[Saved data entries]:
[Start of Attachment]

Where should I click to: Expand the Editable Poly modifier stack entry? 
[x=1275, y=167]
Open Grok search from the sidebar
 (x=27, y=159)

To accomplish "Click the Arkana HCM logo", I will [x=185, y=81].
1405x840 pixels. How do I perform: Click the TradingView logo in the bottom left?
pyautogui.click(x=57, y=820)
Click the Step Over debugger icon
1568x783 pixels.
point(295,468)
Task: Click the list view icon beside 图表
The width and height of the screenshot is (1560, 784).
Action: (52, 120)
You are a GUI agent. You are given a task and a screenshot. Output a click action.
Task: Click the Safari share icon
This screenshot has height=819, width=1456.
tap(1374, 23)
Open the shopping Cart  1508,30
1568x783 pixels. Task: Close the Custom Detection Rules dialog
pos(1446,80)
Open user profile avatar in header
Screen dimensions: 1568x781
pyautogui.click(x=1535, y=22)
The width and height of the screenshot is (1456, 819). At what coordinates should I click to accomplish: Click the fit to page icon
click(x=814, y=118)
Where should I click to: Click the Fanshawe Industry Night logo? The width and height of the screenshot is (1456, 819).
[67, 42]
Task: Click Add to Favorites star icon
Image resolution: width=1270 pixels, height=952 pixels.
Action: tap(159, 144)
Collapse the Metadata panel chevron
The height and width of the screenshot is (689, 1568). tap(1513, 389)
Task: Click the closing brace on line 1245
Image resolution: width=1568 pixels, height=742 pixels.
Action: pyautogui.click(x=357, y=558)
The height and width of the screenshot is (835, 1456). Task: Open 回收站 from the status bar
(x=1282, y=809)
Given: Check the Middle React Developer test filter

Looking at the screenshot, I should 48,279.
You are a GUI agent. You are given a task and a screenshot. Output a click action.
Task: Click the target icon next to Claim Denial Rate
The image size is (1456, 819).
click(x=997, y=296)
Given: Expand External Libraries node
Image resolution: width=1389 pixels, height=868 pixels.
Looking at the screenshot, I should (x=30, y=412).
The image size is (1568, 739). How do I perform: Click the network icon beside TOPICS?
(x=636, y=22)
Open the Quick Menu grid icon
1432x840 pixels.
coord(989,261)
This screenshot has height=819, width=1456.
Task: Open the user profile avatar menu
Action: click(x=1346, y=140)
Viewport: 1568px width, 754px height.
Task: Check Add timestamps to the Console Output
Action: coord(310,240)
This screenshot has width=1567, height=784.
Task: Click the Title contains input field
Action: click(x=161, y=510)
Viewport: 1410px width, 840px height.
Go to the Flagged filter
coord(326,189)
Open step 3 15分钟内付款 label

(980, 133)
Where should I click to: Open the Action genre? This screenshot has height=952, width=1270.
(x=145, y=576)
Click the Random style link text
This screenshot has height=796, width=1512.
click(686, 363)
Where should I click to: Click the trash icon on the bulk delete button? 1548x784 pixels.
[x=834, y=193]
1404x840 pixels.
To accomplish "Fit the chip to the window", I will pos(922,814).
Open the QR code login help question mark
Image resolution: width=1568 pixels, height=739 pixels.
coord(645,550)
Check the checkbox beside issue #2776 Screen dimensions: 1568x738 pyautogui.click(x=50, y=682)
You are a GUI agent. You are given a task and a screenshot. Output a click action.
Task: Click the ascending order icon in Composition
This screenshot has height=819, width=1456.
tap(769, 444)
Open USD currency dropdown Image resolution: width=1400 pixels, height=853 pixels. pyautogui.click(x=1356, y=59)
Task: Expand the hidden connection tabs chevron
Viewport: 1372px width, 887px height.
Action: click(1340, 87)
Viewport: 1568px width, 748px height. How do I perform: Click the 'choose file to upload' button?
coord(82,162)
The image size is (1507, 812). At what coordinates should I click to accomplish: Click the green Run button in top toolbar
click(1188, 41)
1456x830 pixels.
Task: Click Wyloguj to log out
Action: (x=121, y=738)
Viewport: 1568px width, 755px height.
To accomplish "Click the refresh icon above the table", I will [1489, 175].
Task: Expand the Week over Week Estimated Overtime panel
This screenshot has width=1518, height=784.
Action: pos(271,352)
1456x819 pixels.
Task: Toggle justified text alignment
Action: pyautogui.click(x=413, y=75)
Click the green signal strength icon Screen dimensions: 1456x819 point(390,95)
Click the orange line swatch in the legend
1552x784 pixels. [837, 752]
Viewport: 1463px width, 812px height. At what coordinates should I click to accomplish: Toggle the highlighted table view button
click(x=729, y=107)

[End of Attachment]

[ASSIGNMENT]:
Please give again the lines above between the line holding "The height and width of the screenshot is (835, 1456)." and the line holding "Task: Click the target", inclusive, exactly as they are and with nothing added.

[COMPLETED EXERCISE]:
The height and width of the screenshot is (835, 1456). Task: Open 回收站 from the status bar
(x=1282, y=809)
Given: Check the Middle React Developer test filter

Looking at the screenshot, I should 48,279.
You are a GUI agent. You are given a task and a screenshot. Output a click action.
Task: Click the target icon next to Claim Denial Rate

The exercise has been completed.